▶ **WHAT YOU ARE ASKED TO DO**:
Exact copies of all the entries below are expected in the answer.

Stored records:
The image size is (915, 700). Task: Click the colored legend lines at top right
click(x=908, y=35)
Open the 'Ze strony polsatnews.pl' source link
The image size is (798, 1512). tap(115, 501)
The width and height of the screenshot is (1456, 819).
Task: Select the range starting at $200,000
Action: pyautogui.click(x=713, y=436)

▶ **TASK RESPONSE**:
The image size is (915, 700). Task: Click the colored legend lines at top right
click(x=908, y=35)
Open the 'Ze strony polsatnews.pl' source link
The image size is (798, 1512). tap(115, 501)
The width and height of the screenshot is (1456, 819).
Task: Select the range starting at $200,000
Action: pyautogui.click(x=713, y=436)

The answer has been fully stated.